## MATERIAL FOR THE TASK
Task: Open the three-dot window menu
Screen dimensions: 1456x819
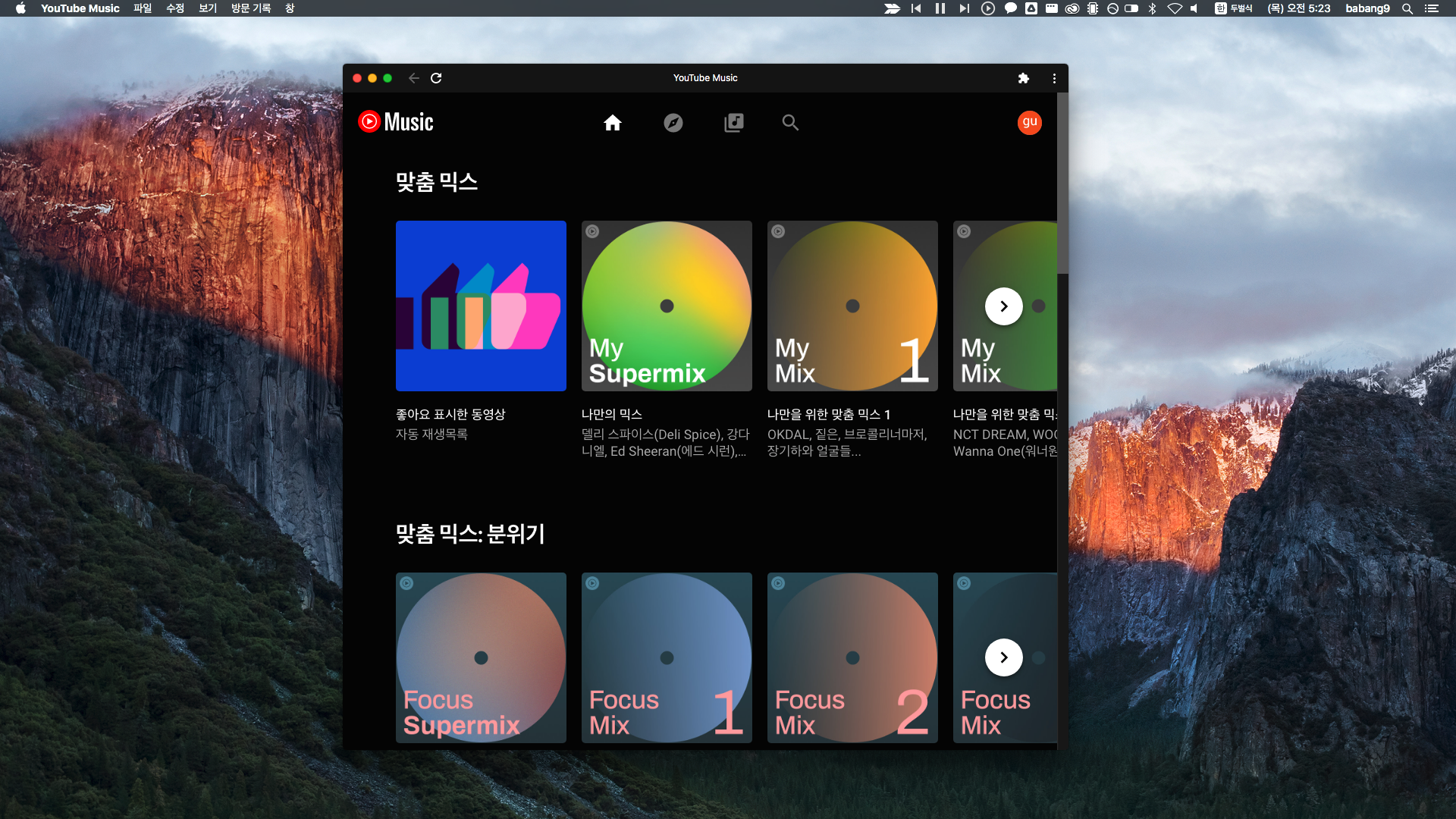Action: click(1054, 78)
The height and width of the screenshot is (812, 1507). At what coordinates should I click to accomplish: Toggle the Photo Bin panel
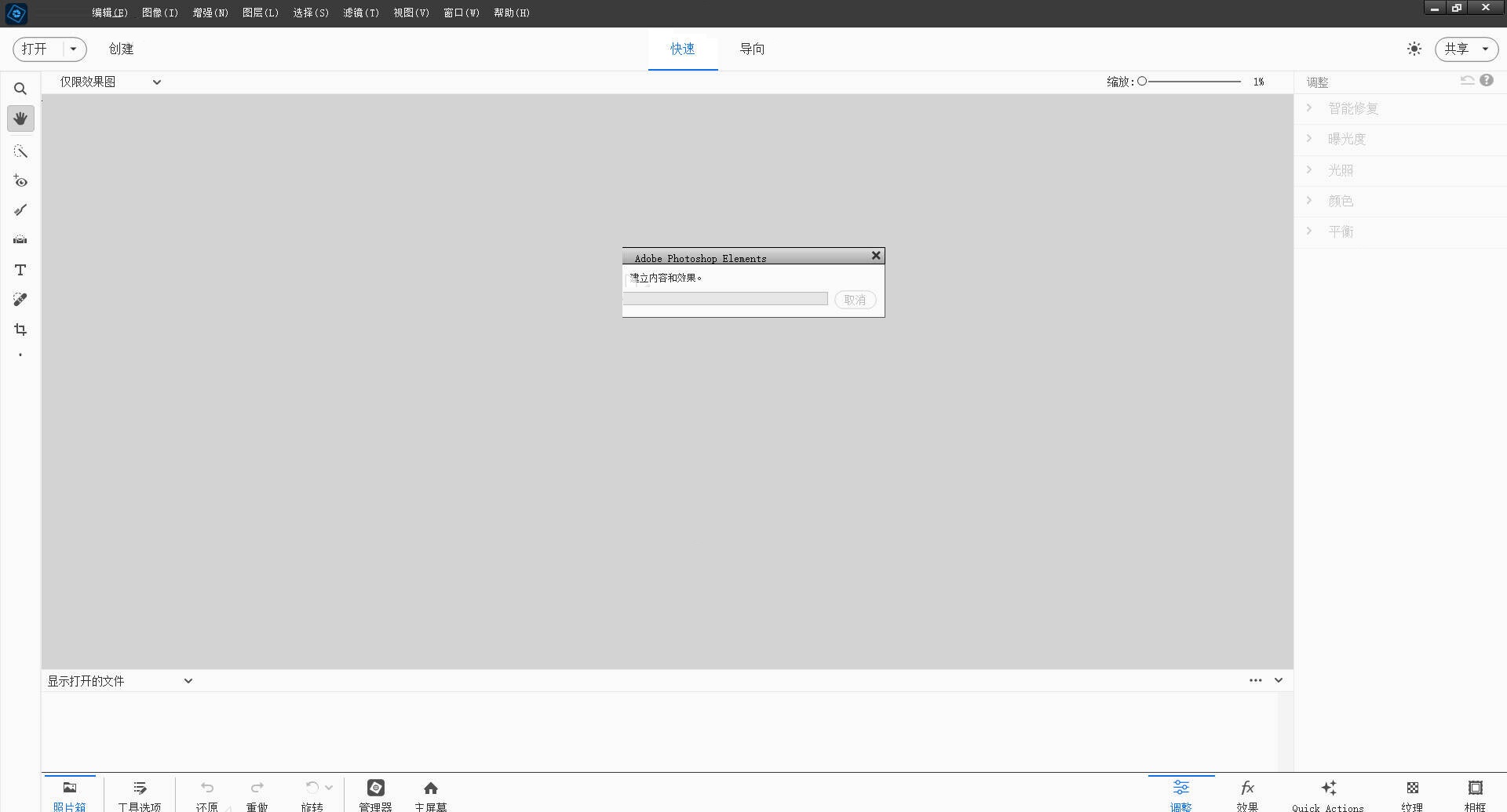(69, 792)
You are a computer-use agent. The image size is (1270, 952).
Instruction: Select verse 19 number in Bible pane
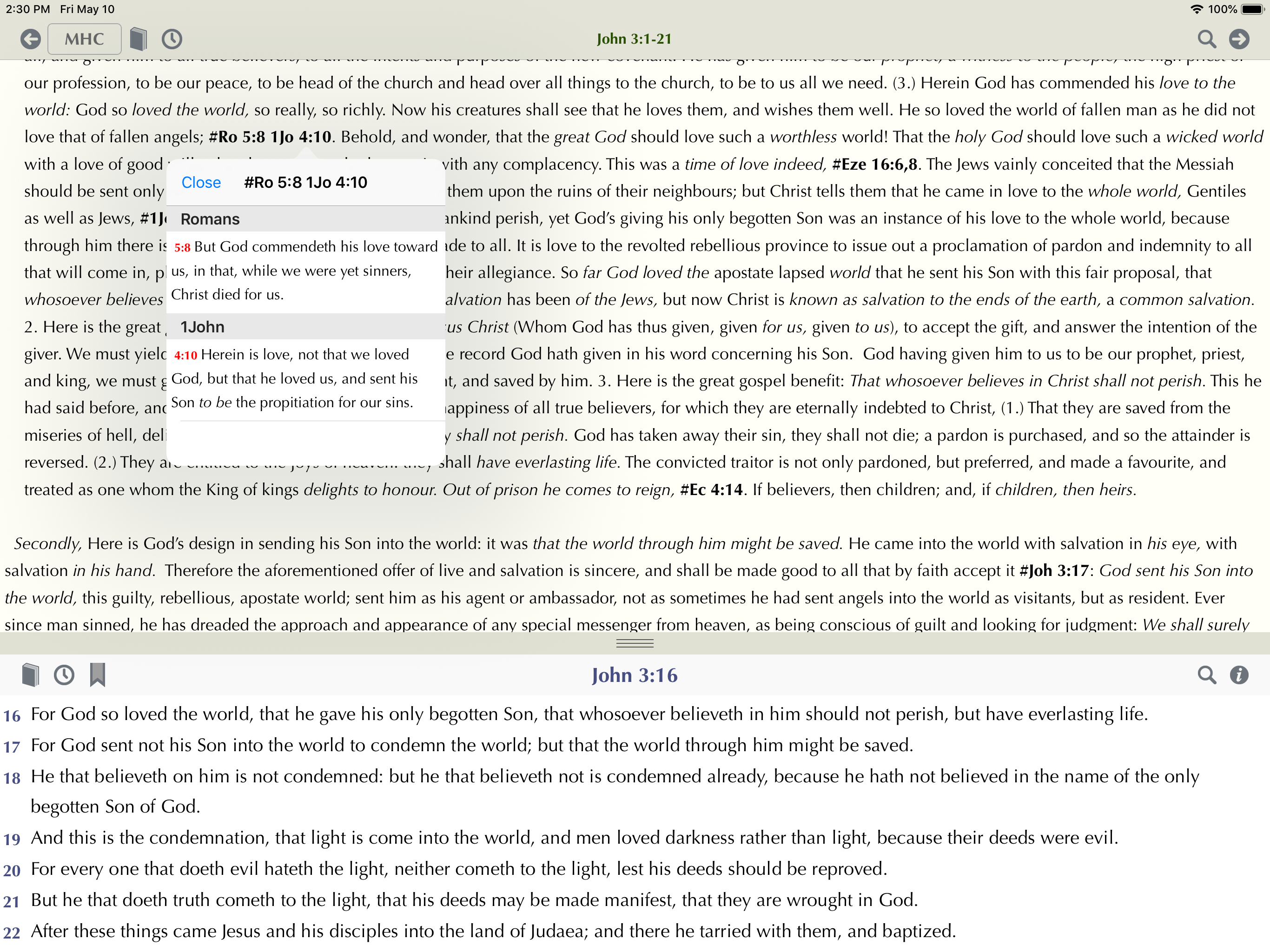[12, 840]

## WHAT TO PRODUCE
Repeat the records above word for word, keeping no pictures in the copy.

## RESULT OF THE TASK
Task: Open the three-dot window menu
Screen dimensions: 1456x819
Action: click(1054, 78)
The height and width of the screenshot is (812, 1507). At what coordinates should I click to accomplish: Toggle the Photo Bin panel
(69, 792)
You are a computer-use agent. The image size is (1270, 952).
Instruction: Select verse 19 number in Bible pane
[12, 840]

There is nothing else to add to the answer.